(Challenge 1): In the newline discussion, what reason is given for DOS using both characters?
(Challenge 2): Write out the newline discussion word for word from "DOS did it because" to "of most braindamage.".
(Challenge 3): Continue the newline discussion after its final sentence.

## BEGIN Passage to read

The real surprise is the BBC Micro, which used LF+CR.

2 comments

DOS did it because CP/M did it.

If I had to guess I'd say CP/M was developed for extra dumb teletypes that needed both to properly handle a newline. So many quirks in terminals date back to the days when everybody was just making it up as they went along. Legacy support is the root of most braindamage.

Teletypes needed it for timing. https://en.wikipedia.org/wiki/Newline#History:

”The separation of newline into two functions concealed the fact that the print head could not return from the far right to the beginning of the next line in one-character time. That is why the sequence was always sent with the CR first. A character printed after a CR would often print as a smudge, on-the-fly in the middle of the page, while it was still moving the carriage back to the first position.”

There's an entry point in the BBC Micro's OS that's routine that prints a character, or LF+CR if the character is CR (13). This routine prints the CR second, so that when it was called with 13 originally it can fall through into the main, non-translating character print routine with 13 in the accumulator, and then return to the caller that way too. (These two routines promise to preserve the accumulator.) Saves a couple of bytes in the ROM.

## END Passage to read
## BEGIN Information provided

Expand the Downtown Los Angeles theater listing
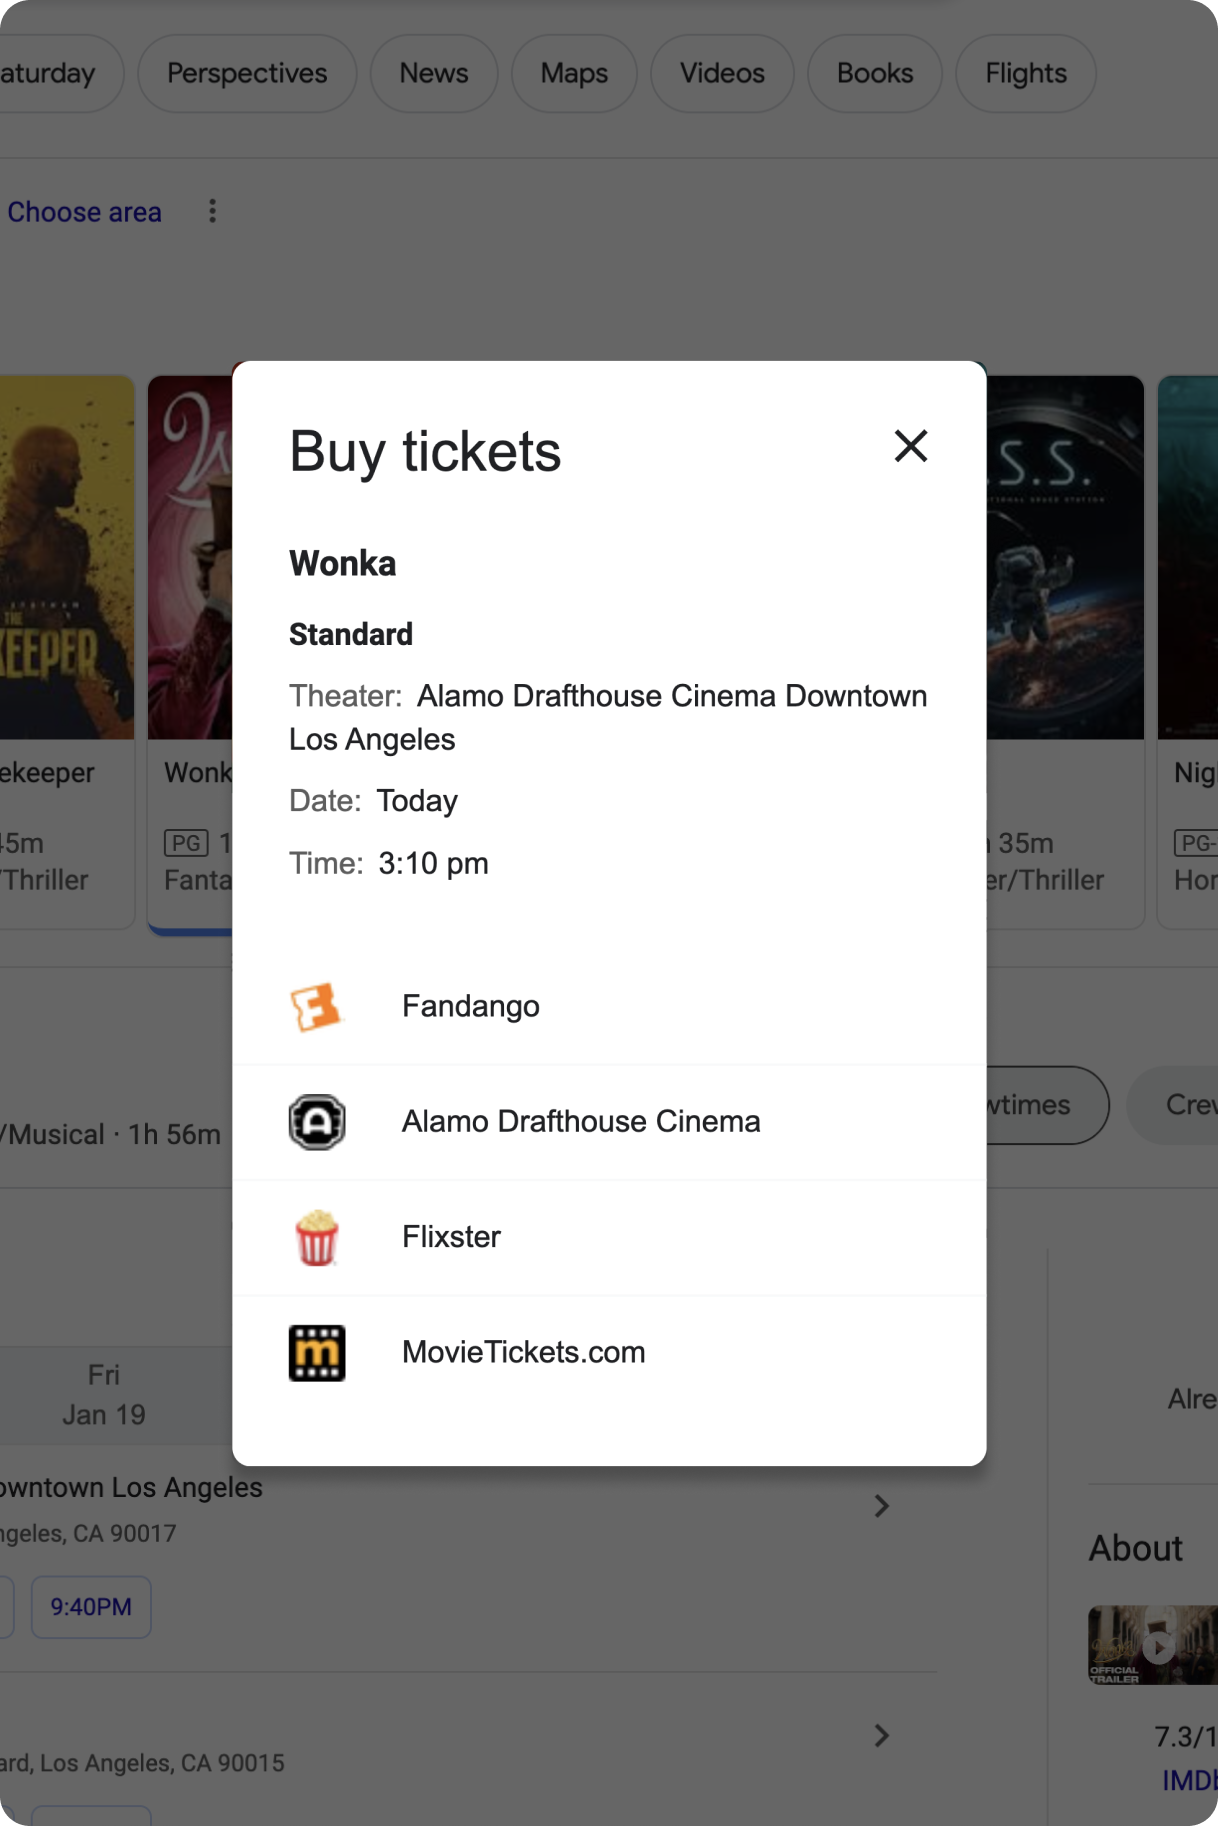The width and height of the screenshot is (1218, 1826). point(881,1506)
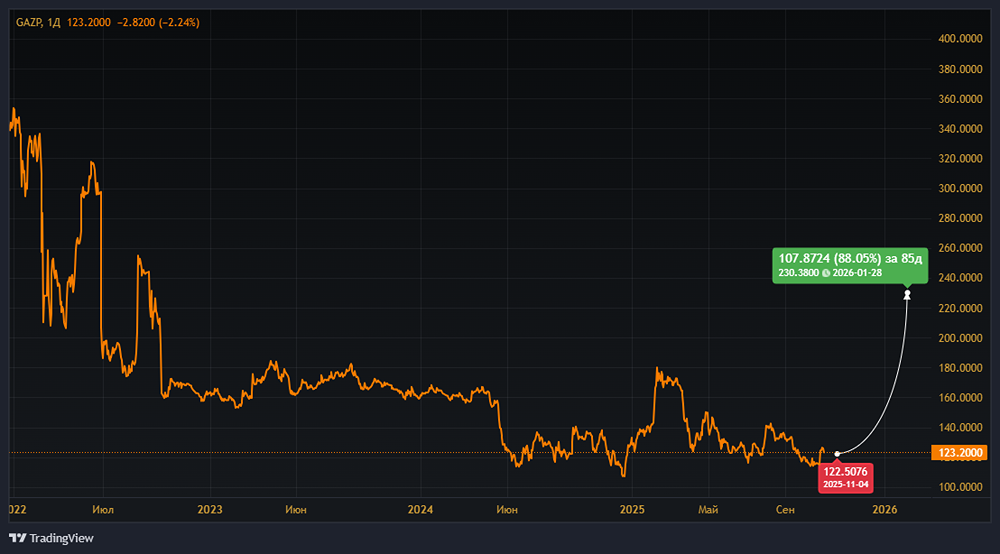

## END Information provided

(Task output 1): DOS did it because CP/M did it.

(Task output 2):
DOS did it because CP/M did it.

If I had to guess I'd say CP/M was developed for extra dumb teletypes that needed both to properly handle a newline. So many quirks in terminals date back to the days when everybody was just making it up as they went along. Legacy support is the root of most braindamage.

(Task output 3):
(There's also an entry point partway through the wrapper that just prints a newline. DRY and all that.)

The code is not exactly this, but differs from it in no relevant way:

    .osasci \ print char, translating CR to newline
        cmp #13:bne oswrch
    .osnewl \ print newline
        lda #10:jsr oswrch
        lda #13:\fall through
    .oswrch \ print char without translation
        pha
        ...
        pla
        rts
The Atom's ROM does the same thing, so they presumably just copied this for the BBC. After all, it doesn't really matter which order you print them.